### Records from a collection
----------------
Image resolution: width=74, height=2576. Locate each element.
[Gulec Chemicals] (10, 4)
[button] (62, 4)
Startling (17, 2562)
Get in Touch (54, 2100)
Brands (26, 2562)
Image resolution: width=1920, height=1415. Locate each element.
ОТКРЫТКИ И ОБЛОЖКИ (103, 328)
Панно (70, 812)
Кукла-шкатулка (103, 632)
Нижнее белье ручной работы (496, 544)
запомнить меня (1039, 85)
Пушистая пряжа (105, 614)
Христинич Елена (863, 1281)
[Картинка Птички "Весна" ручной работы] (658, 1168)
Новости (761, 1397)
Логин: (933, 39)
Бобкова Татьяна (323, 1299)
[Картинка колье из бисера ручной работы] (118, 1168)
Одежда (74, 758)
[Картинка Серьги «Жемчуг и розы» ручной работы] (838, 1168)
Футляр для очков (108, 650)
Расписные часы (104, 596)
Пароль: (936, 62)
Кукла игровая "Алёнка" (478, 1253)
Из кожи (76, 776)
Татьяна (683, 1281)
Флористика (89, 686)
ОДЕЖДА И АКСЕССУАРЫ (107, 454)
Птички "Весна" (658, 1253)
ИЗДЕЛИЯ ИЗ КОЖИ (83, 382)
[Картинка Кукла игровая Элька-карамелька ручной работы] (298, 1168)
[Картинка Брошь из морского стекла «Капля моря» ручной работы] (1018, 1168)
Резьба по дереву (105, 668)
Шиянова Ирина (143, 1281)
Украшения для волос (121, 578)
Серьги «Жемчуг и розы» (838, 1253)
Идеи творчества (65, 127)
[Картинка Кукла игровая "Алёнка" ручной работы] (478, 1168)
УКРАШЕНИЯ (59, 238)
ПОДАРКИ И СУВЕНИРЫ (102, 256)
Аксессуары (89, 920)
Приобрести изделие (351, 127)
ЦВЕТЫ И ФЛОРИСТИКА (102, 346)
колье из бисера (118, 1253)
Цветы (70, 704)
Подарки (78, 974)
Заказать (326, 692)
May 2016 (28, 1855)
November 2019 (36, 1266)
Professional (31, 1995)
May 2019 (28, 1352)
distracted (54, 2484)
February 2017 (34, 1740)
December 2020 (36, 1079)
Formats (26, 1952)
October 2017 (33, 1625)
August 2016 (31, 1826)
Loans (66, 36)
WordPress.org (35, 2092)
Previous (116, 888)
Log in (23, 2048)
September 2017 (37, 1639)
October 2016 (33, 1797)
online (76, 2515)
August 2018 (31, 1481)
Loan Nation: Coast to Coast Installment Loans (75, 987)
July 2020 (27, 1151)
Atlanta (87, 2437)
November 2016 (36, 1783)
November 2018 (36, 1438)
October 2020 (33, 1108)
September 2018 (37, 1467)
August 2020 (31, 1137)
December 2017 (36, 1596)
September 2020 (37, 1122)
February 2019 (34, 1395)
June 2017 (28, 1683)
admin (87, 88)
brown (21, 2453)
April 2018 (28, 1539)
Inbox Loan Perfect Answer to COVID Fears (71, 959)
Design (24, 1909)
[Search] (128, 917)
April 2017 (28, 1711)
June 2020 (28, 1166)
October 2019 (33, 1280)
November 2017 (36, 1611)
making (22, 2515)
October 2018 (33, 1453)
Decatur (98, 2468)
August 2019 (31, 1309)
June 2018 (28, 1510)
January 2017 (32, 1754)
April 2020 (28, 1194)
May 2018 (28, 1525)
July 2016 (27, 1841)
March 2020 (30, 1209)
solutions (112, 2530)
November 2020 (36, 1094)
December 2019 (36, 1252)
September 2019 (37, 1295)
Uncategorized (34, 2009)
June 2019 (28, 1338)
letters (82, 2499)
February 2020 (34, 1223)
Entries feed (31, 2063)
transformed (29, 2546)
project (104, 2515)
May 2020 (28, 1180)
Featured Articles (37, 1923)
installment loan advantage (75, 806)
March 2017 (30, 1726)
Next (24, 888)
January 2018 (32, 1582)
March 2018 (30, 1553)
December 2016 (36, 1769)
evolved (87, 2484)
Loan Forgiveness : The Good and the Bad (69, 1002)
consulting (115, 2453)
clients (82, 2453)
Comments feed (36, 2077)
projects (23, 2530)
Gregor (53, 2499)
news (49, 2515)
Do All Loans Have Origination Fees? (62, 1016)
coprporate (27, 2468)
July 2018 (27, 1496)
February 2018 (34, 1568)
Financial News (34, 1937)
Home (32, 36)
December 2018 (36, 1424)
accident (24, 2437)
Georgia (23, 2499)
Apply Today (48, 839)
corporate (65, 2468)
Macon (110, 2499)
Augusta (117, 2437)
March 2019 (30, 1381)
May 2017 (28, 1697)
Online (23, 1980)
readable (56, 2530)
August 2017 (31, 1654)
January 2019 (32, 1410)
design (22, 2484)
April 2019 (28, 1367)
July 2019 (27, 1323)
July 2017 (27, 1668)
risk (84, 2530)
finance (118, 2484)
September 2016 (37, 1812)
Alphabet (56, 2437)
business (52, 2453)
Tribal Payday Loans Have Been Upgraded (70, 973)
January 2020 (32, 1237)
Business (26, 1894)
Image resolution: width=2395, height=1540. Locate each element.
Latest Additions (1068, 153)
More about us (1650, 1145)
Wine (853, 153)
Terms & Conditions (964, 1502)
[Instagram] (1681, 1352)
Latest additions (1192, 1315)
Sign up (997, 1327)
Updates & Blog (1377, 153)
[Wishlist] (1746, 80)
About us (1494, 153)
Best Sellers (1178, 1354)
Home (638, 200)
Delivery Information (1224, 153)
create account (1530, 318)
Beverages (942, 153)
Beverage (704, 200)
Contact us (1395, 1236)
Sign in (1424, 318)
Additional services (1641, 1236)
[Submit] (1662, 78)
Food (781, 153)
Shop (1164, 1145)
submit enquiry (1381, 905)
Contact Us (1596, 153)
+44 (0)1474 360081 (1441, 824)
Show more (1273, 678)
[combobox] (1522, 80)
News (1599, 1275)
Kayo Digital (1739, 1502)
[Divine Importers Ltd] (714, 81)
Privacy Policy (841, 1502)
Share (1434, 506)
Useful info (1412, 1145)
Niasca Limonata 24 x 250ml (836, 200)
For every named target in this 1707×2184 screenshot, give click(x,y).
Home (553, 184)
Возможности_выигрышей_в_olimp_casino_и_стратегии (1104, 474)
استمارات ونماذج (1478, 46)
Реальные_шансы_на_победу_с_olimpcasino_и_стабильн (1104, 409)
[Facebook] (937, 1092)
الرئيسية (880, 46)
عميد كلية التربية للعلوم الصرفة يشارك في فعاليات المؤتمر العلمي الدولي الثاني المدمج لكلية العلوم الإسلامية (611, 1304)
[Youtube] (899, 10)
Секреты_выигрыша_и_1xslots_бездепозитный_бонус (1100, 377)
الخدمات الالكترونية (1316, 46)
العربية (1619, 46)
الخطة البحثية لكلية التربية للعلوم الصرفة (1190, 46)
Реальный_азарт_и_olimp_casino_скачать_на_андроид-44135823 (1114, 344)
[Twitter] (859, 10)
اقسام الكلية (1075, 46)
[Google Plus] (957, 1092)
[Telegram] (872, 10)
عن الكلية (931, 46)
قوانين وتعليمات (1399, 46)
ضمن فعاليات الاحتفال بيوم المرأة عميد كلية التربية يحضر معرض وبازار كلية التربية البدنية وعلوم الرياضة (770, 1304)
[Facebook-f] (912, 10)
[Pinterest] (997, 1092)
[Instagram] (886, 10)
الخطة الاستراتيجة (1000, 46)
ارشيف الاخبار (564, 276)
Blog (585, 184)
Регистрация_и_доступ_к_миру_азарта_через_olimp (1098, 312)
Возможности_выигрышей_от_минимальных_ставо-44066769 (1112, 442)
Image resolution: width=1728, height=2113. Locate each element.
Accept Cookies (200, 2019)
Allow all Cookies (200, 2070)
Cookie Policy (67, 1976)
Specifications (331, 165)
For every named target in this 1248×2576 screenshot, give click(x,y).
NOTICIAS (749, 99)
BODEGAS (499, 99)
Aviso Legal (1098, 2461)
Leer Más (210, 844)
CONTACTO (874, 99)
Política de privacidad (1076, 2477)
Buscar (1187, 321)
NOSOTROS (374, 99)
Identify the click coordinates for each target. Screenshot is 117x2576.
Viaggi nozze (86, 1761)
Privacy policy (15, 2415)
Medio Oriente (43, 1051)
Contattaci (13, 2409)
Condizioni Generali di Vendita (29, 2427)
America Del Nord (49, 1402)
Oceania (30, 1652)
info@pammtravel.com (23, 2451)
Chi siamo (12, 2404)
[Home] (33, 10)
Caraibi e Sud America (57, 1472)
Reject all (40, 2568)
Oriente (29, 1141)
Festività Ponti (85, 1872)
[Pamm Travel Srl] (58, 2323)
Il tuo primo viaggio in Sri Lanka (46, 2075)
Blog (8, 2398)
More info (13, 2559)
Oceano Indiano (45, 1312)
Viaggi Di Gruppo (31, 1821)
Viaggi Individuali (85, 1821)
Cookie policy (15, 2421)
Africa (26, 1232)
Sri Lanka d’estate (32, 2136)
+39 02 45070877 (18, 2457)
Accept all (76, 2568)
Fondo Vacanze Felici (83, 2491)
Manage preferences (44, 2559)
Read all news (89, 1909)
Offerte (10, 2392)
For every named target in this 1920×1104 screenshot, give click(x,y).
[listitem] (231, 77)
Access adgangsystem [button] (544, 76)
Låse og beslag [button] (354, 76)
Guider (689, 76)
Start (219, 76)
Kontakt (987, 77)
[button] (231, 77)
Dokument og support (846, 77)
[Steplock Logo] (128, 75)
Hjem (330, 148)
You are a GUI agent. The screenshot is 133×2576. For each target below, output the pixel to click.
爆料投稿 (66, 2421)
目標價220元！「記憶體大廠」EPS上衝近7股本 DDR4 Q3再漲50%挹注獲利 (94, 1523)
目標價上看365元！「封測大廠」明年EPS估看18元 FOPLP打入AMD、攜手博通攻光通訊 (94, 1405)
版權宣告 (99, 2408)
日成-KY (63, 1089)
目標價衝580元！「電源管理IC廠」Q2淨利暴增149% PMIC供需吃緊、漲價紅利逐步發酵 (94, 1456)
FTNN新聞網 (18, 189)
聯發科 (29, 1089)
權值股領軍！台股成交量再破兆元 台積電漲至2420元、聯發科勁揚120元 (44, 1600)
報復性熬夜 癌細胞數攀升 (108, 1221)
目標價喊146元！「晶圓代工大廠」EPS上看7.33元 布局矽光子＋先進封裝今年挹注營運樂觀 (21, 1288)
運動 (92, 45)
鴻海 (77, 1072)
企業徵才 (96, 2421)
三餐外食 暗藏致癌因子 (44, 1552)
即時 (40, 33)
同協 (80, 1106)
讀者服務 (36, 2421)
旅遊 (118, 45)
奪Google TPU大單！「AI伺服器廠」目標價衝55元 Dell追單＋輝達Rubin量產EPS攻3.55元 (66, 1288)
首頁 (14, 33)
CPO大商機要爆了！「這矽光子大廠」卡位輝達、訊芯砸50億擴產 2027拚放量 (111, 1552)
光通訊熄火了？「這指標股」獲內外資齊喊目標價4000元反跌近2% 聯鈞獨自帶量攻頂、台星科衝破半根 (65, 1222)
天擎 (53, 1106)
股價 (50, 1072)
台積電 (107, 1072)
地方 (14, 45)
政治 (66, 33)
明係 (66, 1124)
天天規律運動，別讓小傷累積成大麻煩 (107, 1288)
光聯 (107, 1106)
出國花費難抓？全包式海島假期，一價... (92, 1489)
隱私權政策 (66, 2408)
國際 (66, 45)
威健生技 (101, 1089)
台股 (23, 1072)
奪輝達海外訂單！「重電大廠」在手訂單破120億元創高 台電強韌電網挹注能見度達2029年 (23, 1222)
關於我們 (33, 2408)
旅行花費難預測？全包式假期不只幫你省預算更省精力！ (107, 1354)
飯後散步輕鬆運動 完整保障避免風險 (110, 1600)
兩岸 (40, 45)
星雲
----------------
### EXERCISE GOAL
For the lines above, output exactly those from the line containing "Христинич Елена (863, 1281)" through the line containing "Цветы (70, 704)", and skip the others.

### WRITTEN RESPONSE
Христинич Елена (863, 1281)
[Картинка Птички "Весна" ручной работы] (658, 1168)
Новости (761, 1397)
Логин: (933, 39)
Бобкова Татьяна (323, 1299)
[Картинка колье из бисера ручной работы] (118, 1168)
Одежда (74, 758)
[Картинка Серьги «Жемчуг и розы» ручной работы] (838, 1168)
Футляр для очков (108, 650)
Расписные часы (104, 596)
Пароль: (936, 62)
Кукла игровая "Алёнка" (478, 1253)
Из кожи (76, 776)
Татьяна (683, 1281)
Флористика (89, 686)
ОДЕЖДА И АКСЕССУАРЫ (107, 454)
Птички "Весна" (658, 1253)
ИЗДЕЛИЯ ИЗ КОЖИ (83, 382)
[Картинка Кукла игровая Элька-карамелька ручной работы] (298, 1168)
[Картинка Брошь из морского стекла «Капля моря» ручной работы] (1018, 1168)
Резьба по дереву (105, 668)
Шиянова Ирина (143, 1281)
Украшения для волос (121, 578)
Серьги «Жемчуг и розы» (838, 1253)
Идеи творчества (65, 127)
[Картинка Кукла игровая "Алёнка" ручной работы] (478, 1168)
УКРАШЕНИЯ (59, 238)
ПОДАРКИ И СУВЕНИРЫ (102, 256)
Аксессуары (89, 920)
Приобрести изделие (351, 127)
ЦВЕТЫ И ФЛОРИСТИКА (102, 346)
колье из бисера (118, 1253)
Цветы (70, 704)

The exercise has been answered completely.